Jaida Joy era entonces demasiado pequeña para percatarse del valor que tuvo aquella nota que escribió y metió en una botella. El frasco estaba pegado al marco del espejo del baño donde vivía con su familia en Whangarei (Nueva Zelanda). Un día, la botella se despegó del marco y fue su hermano mayor Julien el que la recogió del suelo. “Jaida, cómete los guisantes”, indicaba la nota. En ese momento, Julien tuvo una idea.

Corría el año 2010 en el continente australiano cuando un joven Julien de 7 años tuvo la ocurrencia de escribir una nota, meterla en una botella y lanzarla al mar. Su madre, Jana, intrigada por la idea, colaboró en dicha ocurrencia. Introdujo la nota en una bolsa hermética, posteriormente cerró la botella con una tapa de rosca, y al final la arrojó en el puerto de Whangarei, en Manganese Point.

El pasado 21 de febrero, Julien recibió una carta por parte de una tal Louisa, desde Alemania. “El pasado verano estuve de vacaciones con mi familia cerca de Bilbao, en un pueblo pequeño llamado Mundaka. Una mañana de paseo por la playa mi madre vio que algo brillaba en la orilla. Tras acercarse se dio cuenta de que era una botella que contenía un mensaje en su interior. Ahora, de vuelta en Hamburgo hemos decidido enviarte una respuesta, tal y como indicaste en la nota”.

El ya no tan pequeño Julien, ahora de 15 años, se quedó totalmente asombrado al leer la carta procedente de Alemania, ya que indicaba que su botella surcó los mares recorriendo casi 20.000 kilómetros. A pesar de no acordarse con pelos y señales del momento en el que decidió llevar a cabo la idea, “recuerdo haber descendido por las rocas donde lanzamos la botella, para ver si esta llegaba a algún lado”.

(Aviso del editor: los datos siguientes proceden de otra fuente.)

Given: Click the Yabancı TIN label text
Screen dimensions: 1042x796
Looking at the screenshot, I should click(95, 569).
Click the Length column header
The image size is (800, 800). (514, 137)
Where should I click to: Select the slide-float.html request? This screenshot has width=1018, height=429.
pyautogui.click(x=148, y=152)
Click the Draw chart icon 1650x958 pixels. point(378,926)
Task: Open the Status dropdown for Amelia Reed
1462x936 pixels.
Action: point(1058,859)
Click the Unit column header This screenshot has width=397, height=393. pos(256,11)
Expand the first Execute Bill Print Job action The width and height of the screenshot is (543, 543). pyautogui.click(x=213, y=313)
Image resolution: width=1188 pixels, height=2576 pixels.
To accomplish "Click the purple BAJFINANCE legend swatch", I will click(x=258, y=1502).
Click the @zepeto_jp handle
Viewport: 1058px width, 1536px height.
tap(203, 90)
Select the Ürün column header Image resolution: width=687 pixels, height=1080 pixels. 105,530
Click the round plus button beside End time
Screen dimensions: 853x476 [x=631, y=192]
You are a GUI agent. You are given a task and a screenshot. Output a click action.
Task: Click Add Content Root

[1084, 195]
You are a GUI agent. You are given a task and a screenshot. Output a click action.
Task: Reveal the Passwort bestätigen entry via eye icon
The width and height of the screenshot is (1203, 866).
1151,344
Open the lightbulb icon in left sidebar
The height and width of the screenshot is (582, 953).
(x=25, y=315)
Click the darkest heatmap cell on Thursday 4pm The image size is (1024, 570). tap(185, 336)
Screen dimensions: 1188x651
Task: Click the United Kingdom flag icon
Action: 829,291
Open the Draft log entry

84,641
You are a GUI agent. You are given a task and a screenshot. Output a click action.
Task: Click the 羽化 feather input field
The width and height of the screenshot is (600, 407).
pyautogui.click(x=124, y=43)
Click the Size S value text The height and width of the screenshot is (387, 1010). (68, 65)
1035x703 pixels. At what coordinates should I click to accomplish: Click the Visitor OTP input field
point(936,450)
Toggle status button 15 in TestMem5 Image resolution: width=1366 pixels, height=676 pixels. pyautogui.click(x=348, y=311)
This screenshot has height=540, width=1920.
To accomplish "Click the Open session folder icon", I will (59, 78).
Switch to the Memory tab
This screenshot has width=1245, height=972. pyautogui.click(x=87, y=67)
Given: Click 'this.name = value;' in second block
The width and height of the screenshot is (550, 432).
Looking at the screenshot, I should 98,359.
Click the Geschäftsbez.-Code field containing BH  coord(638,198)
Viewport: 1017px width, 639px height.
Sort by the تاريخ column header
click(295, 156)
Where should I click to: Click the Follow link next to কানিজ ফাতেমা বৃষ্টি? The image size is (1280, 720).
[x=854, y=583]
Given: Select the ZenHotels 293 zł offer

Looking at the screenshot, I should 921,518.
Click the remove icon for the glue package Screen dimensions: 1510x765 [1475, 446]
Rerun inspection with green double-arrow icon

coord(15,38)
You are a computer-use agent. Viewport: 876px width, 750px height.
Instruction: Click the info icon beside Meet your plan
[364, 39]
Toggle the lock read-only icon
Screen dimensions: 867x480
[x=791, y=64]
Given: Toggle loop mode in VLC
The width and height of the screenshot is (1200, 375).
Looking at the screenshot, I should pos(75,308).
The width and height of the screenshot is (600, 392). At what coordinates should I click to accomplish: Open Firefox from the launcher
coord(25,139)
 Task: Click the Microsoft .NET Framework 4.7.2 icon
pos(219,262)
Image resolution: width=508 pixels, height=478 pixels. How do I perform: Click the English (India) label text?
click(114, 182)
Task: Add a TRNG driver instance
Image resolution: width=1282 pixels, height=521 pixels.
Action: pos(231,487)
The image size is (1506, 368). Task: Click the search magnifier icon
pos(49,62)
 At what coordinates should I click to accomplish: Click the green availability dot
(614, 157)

En su carta de respuesta, Louisa también comentaba que su hermana mayor es una oficial naval que trabaja en un barco. Esta, con el fin de atender la petición de su hermana, decidió liberar el frasco nuevamente en el Mar del Norte, exactamente entre Francia e Inglaterra. “Espero que tu mensaje llegue a través de la Corriente del Golfo hasta lugares como África o América del Sur”, le explicaba en la carta

“Yo no me esperaba que la botella llegase a parar más allá que Ruakaka (Nueva Zelanda)”, afirma la madre de Julien, Jana. Acto seguido de leer la correspondencia de Louisa la buscó por Facebook con el fin de seguir manteniendo en contacto con ella. “Sería una locura que recibiésemos alguna otra respuesta desde otro punto del mundo”, comentó, ilusionada.

En este momento, la botella se encuentra surcando mares europeos gracias a la hermana mayor de Louisa. Quién sabe si alguna otra persona la encuentra y decida seguir el hilo, haciendo que otro país se sume a esta unión que creó Julien ocho años atrás al arrojar la botella en las aguas de Nueva Zelanda.